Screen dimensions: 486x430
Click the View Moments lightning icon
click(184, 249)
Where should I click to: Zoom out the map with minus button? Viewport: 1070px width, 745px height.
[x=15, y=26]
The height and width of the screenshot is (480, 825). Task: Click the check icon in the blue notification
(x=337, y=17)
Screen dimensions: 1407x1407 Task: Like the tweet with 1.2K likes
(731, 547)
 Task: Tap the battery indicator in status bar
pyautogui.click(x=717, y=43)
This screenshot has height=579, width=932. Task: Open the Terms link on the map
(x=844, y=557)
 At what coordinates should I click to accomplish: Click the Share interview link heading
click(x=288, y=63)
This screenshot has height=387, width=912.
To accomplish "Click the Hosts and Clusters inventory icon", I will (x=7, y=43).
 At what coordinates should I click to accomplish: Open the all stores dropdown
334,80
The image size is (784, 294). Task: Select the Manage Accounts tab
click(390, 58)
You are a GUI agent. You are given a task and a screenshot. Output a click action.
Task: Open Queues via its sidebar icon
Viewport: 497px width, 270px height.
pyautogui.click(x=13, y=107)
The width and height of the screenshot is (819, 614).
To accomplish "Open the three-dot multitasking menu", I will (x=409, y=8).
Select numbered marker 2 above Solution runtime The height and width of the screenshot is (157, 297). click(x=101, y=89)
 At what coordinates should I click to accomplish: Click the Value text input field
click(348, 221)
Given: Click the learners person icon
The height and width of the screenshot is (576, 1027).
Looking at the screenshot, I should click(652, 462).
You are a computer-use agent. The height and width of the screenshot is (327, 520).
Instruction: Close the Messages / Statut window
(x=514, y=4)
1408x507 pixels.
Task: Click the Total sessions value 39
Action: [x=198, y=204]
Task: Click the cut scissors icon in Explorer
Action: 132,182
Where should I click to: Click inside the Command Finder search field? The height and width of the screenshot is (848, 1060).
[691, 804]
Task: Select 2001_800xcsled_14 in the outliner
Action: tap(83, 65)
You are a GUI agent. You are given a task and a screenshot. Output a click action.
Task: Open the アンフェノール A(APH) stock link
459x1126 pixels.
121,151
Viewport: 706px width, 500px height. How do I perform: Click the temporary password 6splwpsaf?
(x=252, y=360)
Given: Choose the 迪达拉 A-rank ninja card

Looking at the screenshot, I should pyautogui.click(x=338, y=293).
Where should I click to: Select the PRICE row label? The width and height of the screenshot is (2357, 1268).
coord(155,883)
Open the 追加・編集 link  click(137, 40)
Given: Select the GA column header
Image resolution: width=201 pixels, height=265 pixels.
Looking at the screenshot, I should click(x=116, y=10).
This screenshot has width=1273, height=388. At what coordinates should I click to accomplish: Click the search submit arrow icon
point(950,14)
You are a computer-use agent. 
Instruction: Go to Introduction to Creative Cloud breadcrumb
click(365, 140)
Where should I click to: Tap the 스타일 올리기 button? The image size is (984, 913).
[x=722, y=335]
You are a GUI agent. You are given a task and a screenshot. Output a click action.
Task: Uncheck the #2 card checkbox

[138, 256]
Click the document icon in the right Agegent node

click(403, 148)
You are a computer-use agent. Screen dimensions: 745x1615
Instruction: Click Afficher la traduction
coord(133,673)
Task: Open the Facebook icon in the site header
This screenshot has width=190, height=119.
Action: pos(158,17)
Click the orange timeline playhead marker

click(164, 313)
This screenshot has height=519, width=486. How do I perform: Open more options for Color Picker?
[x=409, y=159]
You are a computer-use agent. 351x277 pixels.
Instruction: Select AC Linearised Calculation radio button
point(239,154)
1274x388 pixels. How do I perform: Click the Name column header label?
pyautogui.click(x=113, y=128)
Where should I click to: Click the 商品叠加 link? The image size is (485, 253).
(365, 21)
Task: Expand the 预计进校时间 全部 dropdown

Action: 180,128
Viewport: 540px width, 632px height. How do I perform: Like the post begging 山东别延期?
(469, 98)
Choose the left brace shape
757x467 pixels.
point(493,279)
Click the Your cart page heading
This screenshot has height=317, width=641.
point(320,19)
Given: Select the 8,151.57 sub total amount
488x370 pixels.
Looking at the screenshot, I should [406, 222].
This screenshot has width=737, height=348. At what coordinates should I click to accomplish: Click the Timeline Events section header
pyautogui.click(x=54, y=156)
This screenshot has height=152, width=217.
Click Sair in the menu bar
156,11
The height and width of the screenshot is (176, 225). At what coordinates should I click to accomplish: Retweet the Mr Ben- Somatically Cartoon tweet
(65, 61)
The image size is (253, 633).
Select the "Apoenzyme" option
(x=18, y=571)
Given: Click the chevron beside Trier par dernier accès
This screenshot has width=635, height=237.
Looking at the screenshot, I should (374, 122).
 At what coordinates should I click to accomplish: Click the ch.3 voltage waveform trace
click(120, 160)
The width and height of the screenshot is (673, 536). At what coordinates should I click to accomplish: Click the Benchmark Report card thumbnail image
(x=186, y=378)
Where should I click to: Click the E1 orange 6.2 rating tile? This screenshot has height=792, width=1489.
· · ·
Check every line of the listing for the string "will" and report how many lines have it, as a number alone.

* [TASK SOLUTION]: 2